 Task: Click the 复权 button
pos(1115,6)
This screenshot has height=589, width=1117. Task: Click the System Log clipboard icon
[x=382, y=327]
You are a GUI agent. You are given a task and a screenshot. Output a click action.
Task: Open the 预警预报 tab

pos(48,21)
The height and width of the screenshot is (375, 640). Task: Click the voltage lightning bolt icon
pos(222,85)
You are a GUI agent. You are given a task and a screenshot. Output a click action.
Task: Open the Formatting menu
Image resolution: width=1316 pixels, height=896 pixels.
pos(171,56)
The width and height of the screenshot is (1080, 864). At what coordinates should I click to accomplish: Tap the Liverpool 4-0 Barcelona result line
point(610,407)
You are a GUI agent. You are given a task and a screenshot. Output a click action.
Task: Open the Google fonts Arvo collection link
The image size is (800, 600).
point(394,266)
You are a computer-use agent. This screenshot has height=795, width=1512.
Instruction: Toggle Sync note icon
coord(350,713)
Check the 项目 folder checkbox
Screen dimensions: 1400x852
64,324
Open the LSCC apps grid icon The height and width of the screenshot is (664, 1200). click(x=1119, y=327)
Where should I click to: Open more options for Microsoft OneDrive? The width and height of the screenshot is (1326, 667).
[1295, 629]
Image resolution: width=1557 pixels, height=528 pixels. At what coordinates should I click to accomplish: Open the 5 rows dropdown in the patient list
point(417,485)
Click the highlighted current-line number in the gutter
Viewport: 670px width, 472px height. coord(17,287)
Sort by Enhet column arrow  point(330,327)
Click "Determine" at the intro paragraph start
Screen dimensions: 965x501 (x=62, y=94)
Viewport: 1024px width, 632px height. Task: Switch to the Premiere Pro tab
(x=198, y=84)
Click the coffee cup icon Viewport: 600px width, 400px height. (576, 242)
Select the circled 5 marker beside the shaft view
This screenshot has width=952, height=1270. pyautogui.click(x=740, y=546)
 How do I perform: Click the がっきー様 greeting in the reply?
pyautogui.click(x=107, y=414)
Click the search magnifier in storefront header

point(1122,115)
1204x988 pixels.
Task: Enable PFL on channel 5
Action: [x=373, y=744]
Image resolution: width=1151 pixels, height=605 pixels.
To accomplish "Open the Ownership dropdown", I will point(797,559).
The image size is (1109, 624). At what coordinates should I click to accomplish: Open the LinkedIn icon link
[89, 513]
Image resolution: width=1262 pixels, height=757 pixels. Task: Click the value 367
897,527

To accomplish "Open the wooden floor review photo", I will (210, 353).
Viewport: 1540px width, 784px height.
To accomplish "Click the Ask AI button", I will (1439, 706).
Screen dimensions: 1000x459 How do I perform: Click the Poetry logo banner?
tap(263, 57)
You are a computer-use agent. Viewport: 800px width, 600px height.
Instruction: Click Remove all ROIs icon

TASK DETAILS — Could you retype all of the material above character for character, with no changes?

PROBLEM SOLUTION —
 Task: Click the 复权 button
pos(1115,6)
This screenshot has height=589, width=1117. Task: Click the System Log clipboard icon
[x=382, y=327]
You are a GUI agent. You are given a task and a screenshot. Output a click action.
Task: Open the 预警预报 tab

pos(48,21)
The height and width of the screenshot is (375, 640). Task: Click the voltage lightning bolt icon
pos(222,85)
You are a GUI agent. You are given a task and a screenshot. Output a click action.
Task: Open the Formatting menu
Image resolution: width=1316 pixels, height=896 pixels.
pos(171,56)
The width and height of the screenshot is (1080, 864). At what coordinates should I click to accomplish: Tap the Liverpool 4-0 Barcelona result line
point(610,407)
You are a GUI agent. You are given a task and a screenshot. Output a click action.
Task: Open the Google fonts Arvo collection link
The image size is (800, 600).
point(394,266)
You are a computer-use agent. This screenshot has height=795, width=1512.
Instruction: Toggle Sync note icon
coord(350,713)
Check the 项目 folder checkbox
Screen dimensions: 1400x852
64,324
Open the LSCC apps grid icon The height and width of the screenshot is (664, 1200). click(x=1119, y=327)
Where should I click to: Open more options for Microsoft OneDrive? The width and height of the screenshot is (1326, 667).
[1295, 629]
Image resolution: width=1557 pixels, height=528 pixels. At what coordinates should I click to accomplish: Open the 5 rows dropdown in the patient list
point(417,485)
Click the highlighted current-line number in the gutter
Viewport: 670px width, 472px height. coord(17,287)
Sort by Enhet column arrow  point(330,327)
Click "Determine" at the intro paragraph start
Screen dimensions: 965x501 (x=62, y=94)
Viewport: 1024px width, 632px height. Task: Switch to the Premiere Pro tab
(x=198, y=84)
Click the coffee cup icon Viewport: 600px width, 400px height. (576, 242)
Select the circled 5 marker beside the shaft view
This screenshot has width=952, height=1270. pyautogui.click(x=740, y=546)
 How do I perform: Click the がっきー様 greeting in the reply?
pyautogui.click(x=107, y=414)
Click the search magnifier in storefront header

point(1122,115)
1204x988 pixels.
Task: Enable PFL on channel 5
Action: [x=373, y=744]
Image resolution: width=1151 pixels, height=605 pixels.
To accomplish "Open the Ownership dropdown", I will point(797,559).
The image size is (1109, 624). At what coordinates should I click to accomplish: Open the LinkedIn icon link
[89, 513]
Image resolution: width=1262 pixels, height=757 pixels. Task: Click the value 367
897,527

To accomplish "Open the wooden floor review photo", I will (210, 353).
Viewport: 1540px width, 784px height.
To accomplish "Click the Ask AI button", I will (1439, 706).
Screen dimensions: 1000x459 How do I perform: Click the Poetry logo banner?
tap(263, 57)
You are a computer-use agent. Viewport: 800px width, 600px height.
Instruction: Click Remove all ROIs icon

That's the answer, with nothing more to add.